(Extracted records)
..............................

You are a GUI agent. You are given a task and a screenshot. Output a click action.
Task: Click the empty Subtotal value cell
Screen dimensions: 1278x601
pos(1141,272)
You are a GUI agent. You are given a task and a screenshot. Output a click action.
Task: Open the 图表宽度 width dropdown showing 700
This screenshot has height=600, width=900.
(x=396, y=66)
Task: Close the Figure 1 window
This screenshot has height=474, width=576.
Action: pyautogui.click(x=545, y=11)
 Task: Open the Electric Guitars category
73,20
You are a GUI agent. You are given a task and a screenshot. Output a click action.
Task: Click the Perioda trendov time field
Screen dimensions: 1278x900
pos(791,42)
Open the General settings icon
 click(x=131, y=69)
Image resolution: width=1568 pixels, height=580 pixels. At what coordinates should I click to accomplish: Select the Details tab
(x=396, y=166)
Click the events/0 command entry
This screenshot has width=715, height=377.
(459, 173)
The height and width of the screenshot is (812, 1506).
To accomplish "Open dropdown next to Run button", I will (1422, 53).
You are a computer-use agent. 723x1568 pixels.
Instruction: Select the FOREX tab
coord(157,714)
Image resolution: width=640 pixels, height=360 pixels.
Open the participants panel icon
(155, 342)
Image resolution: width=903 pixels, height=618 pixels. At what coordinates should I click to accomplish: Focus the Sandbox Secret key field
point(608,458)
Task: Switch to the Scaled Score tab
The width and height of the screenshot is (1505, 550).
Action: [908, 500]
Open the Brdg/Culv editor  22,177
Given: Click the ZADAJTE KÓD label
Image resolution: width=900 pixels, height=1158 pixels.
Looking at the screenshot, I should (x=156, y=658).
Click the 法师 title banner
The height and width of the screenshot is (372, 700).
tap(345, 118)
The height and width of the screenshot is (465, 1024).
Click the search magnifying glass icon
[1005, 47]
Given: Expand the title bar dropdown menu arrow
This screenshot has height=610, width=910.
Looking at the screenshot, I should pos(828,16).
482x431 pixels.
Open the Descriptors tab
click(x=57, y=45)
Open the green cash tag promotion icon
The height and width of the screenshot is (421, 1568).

..............................

Show every line of the entries above where the word "dropdown" occurs.

**COMPLETED EXERCISE**:
Task: Open the 图表宽度 width dropdown showing 700
To accomplish "Open dropdown next to Run button", I will (1422, 53).
Given: Expand the title bar dropdown menu arrow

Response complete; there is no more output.